Fig. 11 Structures of ψKR/KR domains of LovB ((A), PDB: 7CPX), Pks5 ((B), PDB: 5BP4) and mFAS ((C), PDB: 2VZ9). The Lys-Ser-Tyr catalytic triad below the substrate pocket (yellow surface) and the interactions with the cofactor NADP+ (cyan) are labeled in (A). (D) Proposed catalytic mechanism of KR. |
KR harbors the conserved Lys-Ser-Tyr catalytic triad (e.g., K2266-S2294-Y2307 in LovB-KR) and the substrate binding pocket. F2341 and L2246 of LovB narrow the pocket and constrict the substrate entry direction. The cofactor NADP+, located below the active site, is mainly stabilized by multiple hydrogen bonds, and F2341 and V2336 may also form hydrophobic interactions with the nicotinamide ring (Fig. 11A). It is suggested that the KR domain operates by a proton-relay mechanism56 (Fig. 11D): the hydride of NADPH nicotinamide ribose performs a nucleophilic attack on the β-carbon of the β-ketoacyl intermediate, activated by the hydroxyl groups of the Tyr and Ser side chains, and β-carbon oxygen abstracts a proton from Tyr.

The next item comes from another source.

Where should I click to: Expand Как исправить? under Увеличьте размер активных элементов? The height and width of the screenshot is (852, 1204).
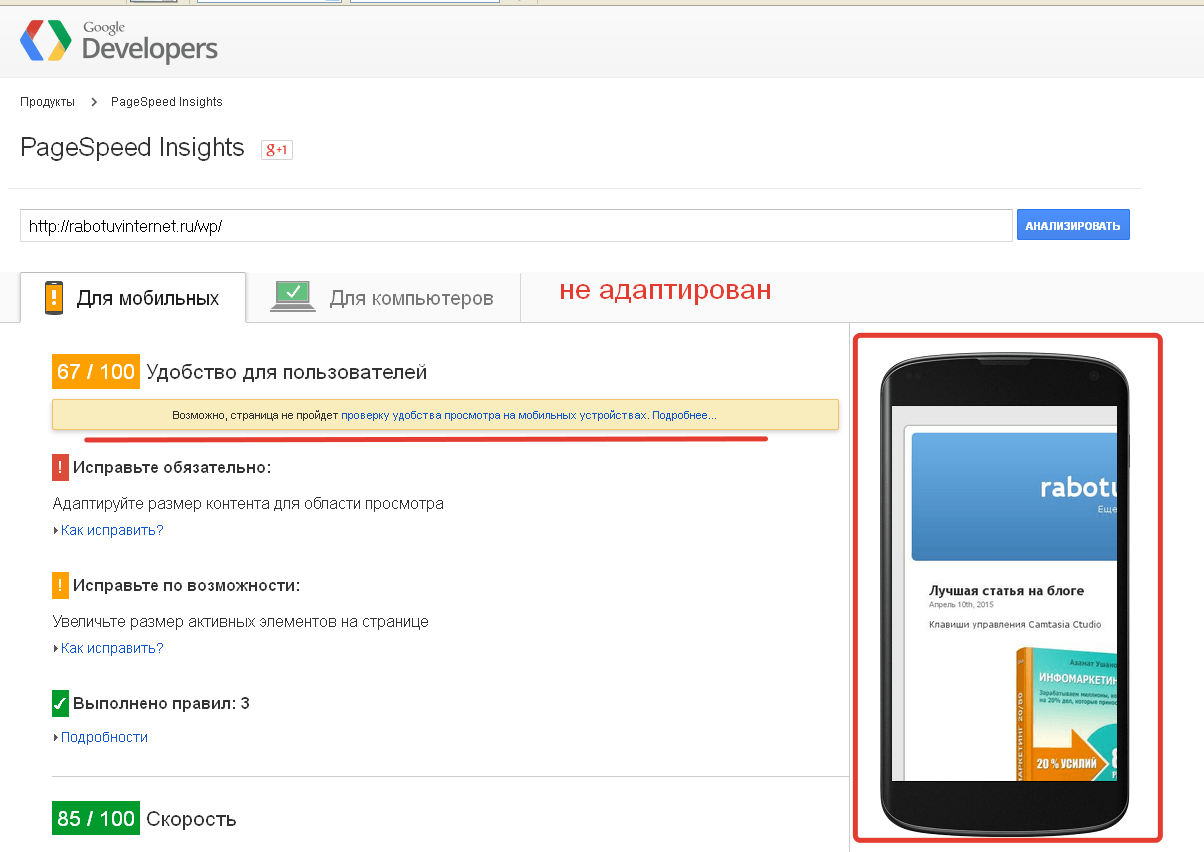111,648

Proton transfer is also facilitated by Lys.
KRs are classified into A-type KRs that set a β-hydroxyl group product in the L-configuration, B-type KRs that set a hydroxyl in the D-configuration, and C-type KRs that are reduction-incompetent.57 Since a single KR domain is utilized in almost every iteration of the polyketide chain extension (e.g., LovB in Fig. 2A), it seems that type I iPKS KRs are expected to display a little substrate selectivity. However, an unusual example clearly shows that the KR domain can switch the stereochemical outcome, which is controlled by the substrate chain length58 (Fig. 12A–D). In hypothemycin biosynthesis, the KR domain of HR-iPKS Hpm8 reduces β-ketone of the diketide into the L-configuration, whereas it reduces β-ketone of the triketide exclusively to the common D-configuration (Fig. 12A). This also indicates that the diketide and triketide may enter the substrate tunnel from the opposite direction.58,59 A series of SNAC-substrates with various chain lengths were analyzed in vitro, which clearly shows that the tri-, tetra-, penta- and hexaketides are all reduced to the common D-configuration, except that the diketide is converted into the L-configuration (Fig. 12B). Furthermore, by a sequence swap between the Hpm8 and Rdc5 (reduces the diketide into the D-configuration in monocillin II biosynthesis)60 KR domains, the catalytic triad-containing α4β5α5α6 motif was pinpointed as the site responsible for this substrate-tuned stereospecificity alteration (Fig. 12C and D). Recently, similar stereochemistry alterations of HR-iPKS KR domains have also been reported, including ApmlA in phaeospelide A biosynthesis,61 MpmlA in phaseolide A biosynthesis62 and KU42 from the basidiomycete fungal species Punctularia strigosozonata.63
Although the versatility and limited substrate specificity of KR domains suggest subtle contributions to programming, an insightful case of chain-length control by HR-iPKS KR was observed by rationally designed domain swaps64 (Fig. 12E). With the collaboration of the corresponding trans-acting ER domains, HR-iPKS-NRPS TENS and DMBS produce penta- and hexaketide-primed products, respectively. When the KR domains of the two PKS-NRPSs are exchanged, the reprogrammed TENS/DMBS-KR hybrid synthesizes the dominant hexaketide-primed product in which the chain length has been clearly altered.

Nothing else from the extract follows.